Wednesday, December 16, 2015

12/16/15

Maybe it's being back on Prozac, maybe it's moving and the new environment, but I have been feeling amazing! I have been stay productive with work. My favorite part, my house is ALWAYS clean! Like all the time. My house is never clean, in the past that is. Somewhere along the way I gave up on it ever being clean. It's just too hard with kids, the depression told me. So I quit trying. While seeing Joy last May/June that was one of the things we talked about. I started trying again and it was pretty good, but never 100%. I was okay with that. Any part clean is better than nothing clean. Now since we moved I have kept this place 100% clean. The dishes are always done too.
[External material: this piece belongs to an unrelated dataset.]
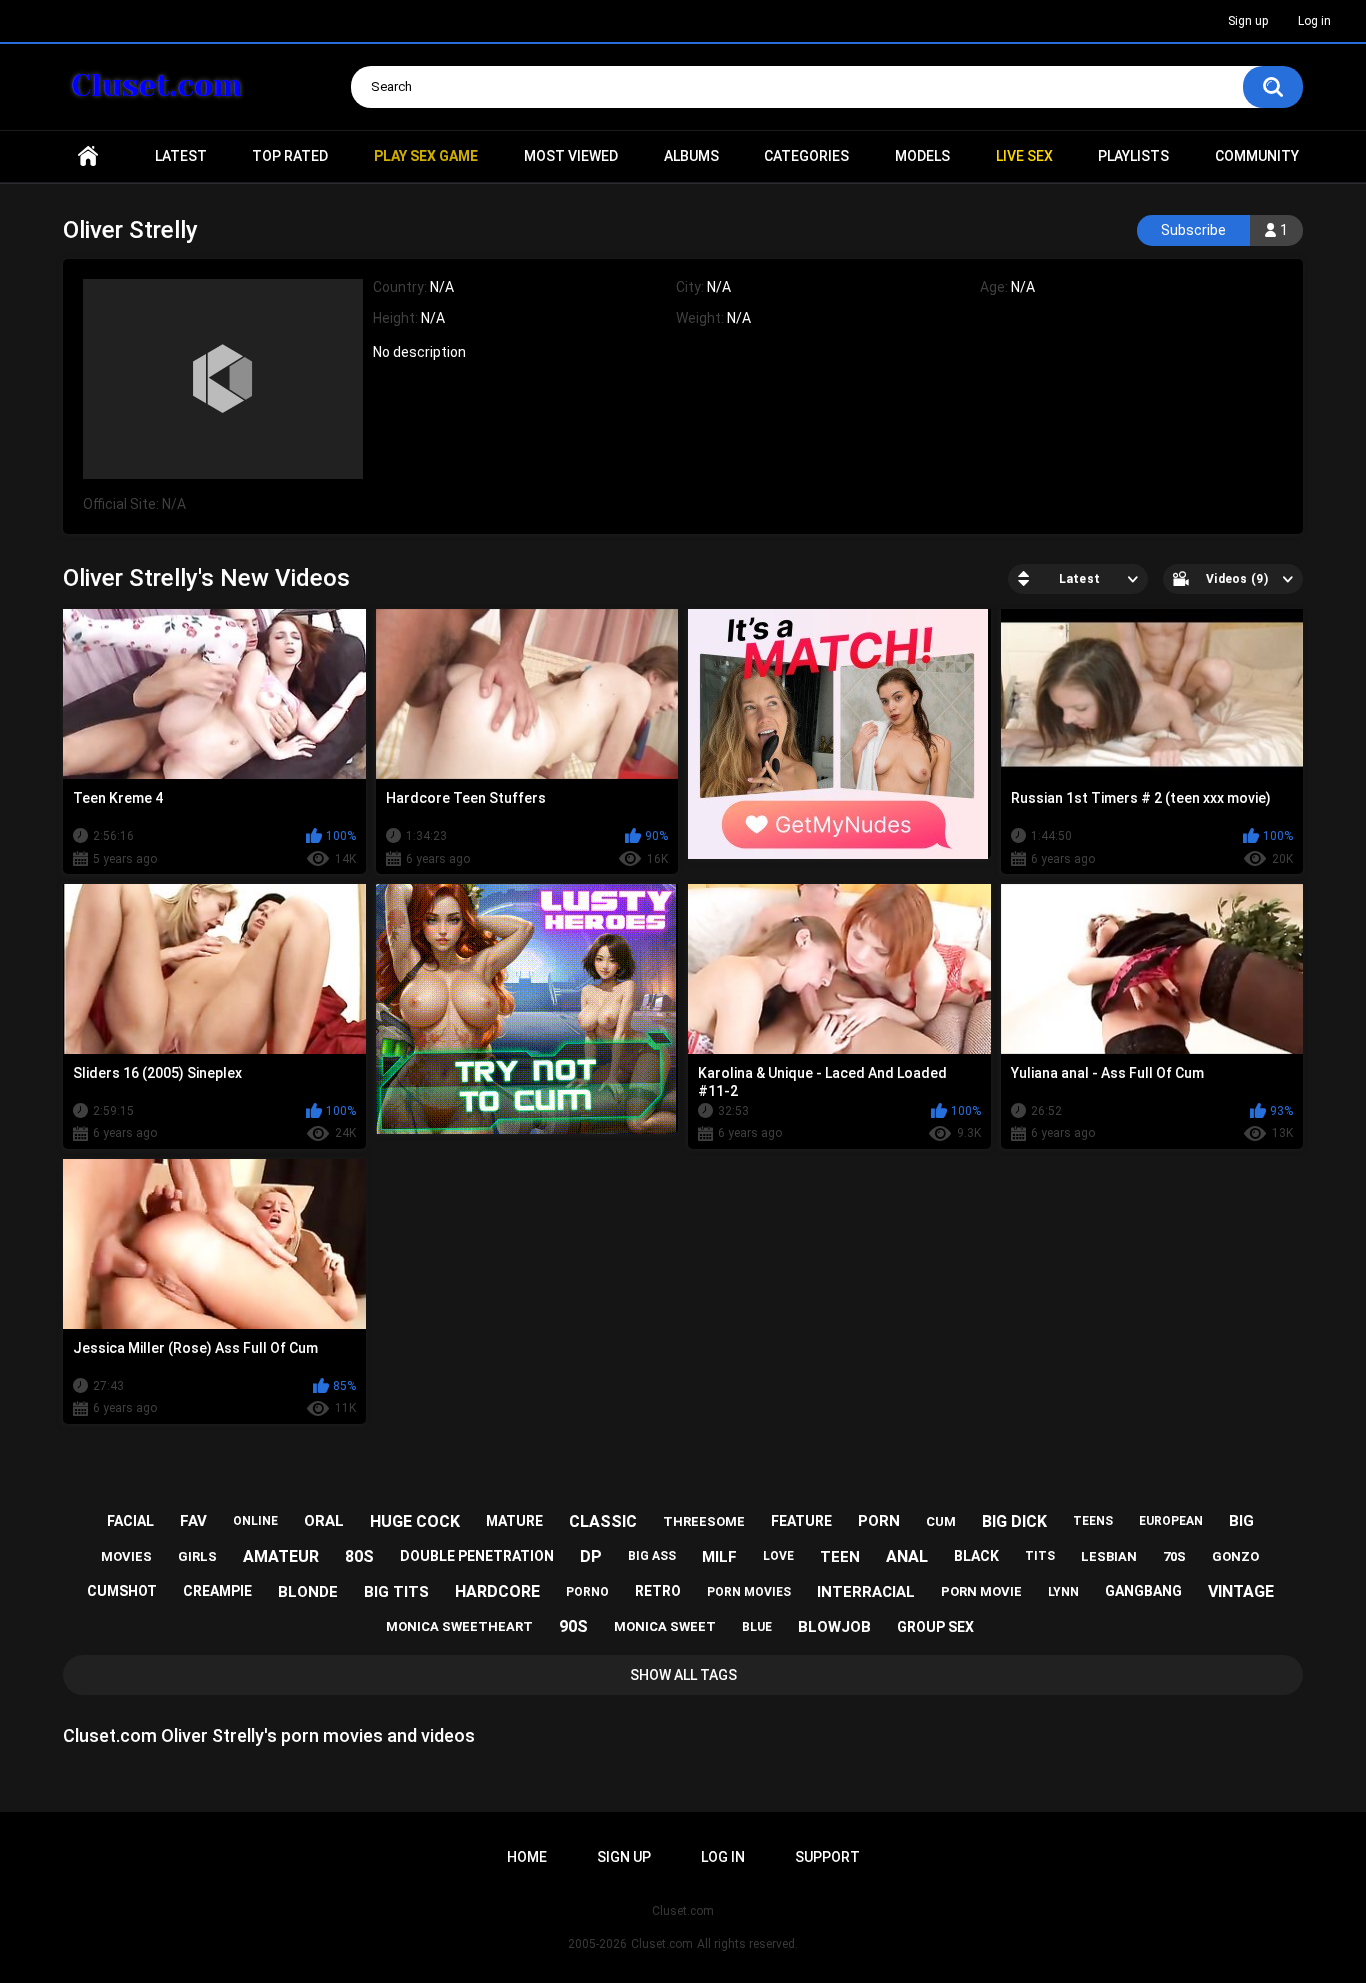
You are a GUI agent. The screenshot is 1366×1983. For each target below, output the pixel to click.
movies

If we had a washing machine I'm sure I'd be kept up on laundry too.

Today I found myself playing with Brax. Another thing that rarely happened before. The other day we took the dogs on a walk. Which isn't that odd, except it's winter and I hate the cold, but we still did it!

I stay busy all day long without having to force myself to. My only struggle right now is my body still want to sleep 24/7. I have such a hard time getting up in the mornings. I feel like getting up has been worse since moving. Not sure why, but it has!

The past few days I keep thinking how great things are going right now and how good I've been feeling. The only thing giving my anxiety is our dang truck! I've been dreading going to visit my family for Christmas because of my anxiety that it will break down again! Brad jokingly said, No it broke down last time that means we have at least 1 more trip before it breaks down again! And since we just fixed something that gives us 1 to 3 months before something new will break!